En México, la plasmación a nivel local del principio de protección de la vida desde el momento de la concepción no modificó la normatividad en materia de aborto. En particular, la posibilidad de terminar un embarazo resultante de una violación sexual es una excluyente de responsabilidad en todas las entidades federativas del país. Sin embargo, disposiciones de este tipo contribuyen a nublar el panorama y crear incertidumbre tanto para las mujeres como para los profesionales de la salud, los cuales temen comprometer su responsabilidad profesional. Otro obstáculo constante en la materia es la multiplicación de las objeciones de conciencia en materia sanitaria, a tal grado de que se habla de más de 80% de médicos en México que se niegan a realizar interrupciones de embarazo, al advertirlas en colisión con sus convicciones religiosas.

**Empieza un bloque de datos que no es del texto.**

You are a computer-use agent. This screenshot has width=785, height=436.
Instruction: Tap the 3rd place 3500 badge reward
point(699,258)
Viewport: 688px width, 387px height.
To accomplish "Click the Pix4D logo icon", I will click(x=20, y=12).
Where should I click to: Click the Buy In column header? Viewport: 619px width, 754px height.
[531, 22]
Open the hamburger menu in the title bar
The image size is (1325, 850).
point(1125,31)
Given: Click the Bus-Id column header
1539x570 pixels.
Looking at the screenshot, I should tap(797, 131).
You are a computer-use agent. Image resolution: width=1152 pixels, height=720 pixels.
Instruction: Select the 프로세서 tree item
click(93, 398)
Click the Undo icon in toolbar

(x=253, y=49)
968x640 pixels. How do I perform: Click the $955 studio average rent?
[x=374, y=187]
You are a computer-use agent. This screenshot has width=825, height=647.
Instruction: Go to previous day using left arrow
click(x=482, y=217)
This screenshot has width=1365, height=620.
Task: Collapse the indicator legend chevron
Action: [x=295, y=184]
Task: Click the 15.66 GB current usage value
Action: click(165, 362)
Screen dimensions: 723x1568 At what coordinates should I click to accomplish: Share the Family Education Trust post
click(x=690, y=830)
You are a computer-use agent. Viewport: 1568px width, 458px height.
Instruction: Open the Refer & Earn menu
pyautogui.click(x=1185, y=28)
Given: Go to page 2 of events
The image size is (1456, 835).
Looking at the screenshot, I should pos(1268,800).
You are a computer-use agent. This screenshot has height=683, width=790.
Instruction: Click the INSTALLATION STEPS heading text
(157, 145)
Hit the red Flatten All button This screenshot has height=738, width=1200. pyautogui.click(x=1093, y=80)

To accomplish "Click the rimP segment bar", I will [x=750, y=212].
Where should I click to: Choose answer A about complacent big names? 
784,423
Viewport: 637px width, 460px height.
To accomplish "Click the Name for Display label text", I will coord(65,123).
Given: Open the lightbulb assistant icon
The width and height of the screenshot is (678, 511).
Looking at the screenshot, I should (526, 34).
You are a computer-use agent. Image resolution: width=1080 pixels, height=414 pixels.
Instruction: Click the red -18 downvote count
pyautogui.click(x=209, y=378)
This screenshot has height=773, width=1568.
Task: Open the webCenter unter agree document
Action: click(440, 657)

En un mismo sentido, una laicidad incluyente es garante de una protección robusta de los derechos de la comunidad LGBTI. A nivel nacional, se generó una intensa discusión respecto al acceso de las parejas homoafectivas a la institución del matrimonio civil, en torno a dos modelos distintos de familia: el canónico, basado en la finalidad procreativa del matrimonio, y el secular, que desvela el sesgo religioso de la heteronormatividad y desplaza el cursor hacia los lazos de afecto y solidaridad. Tanto nuestra Suprema Corte como el juez regional se inclinaron hacia el segundo, al entender la familia no como prototipo estático, sino como una realidad social dinámica y diversa. En su Opinión consultiva 24/17, con relación a los derechos patrimoniales de las parejas homoafectivas, la Corte Interamericana de Derechos Humanos ha empezado a pensar el principio de laicidad más allá de una simple separación orgánica, como un principio jurídico que se impone a los Estados americanos sin importar su peculiar modelo de relación entre el Estado y las iglesias, y que les obliga a proteger los derechos de todas y de todos, sin que importen las percepciones religiosas mayoritarias en la sociedad.
Así las cosas, la laicidad se presenta como un mecanismo contramayoritario, que permite proteger y garantizar los derechos de los más vulnerables y de los sectores históricamente discriminados y marginados. La laicidad que queremos consiste en un proyecto de libertad e inclusión, que garantiza los derechos humanos y promueve la diversidad.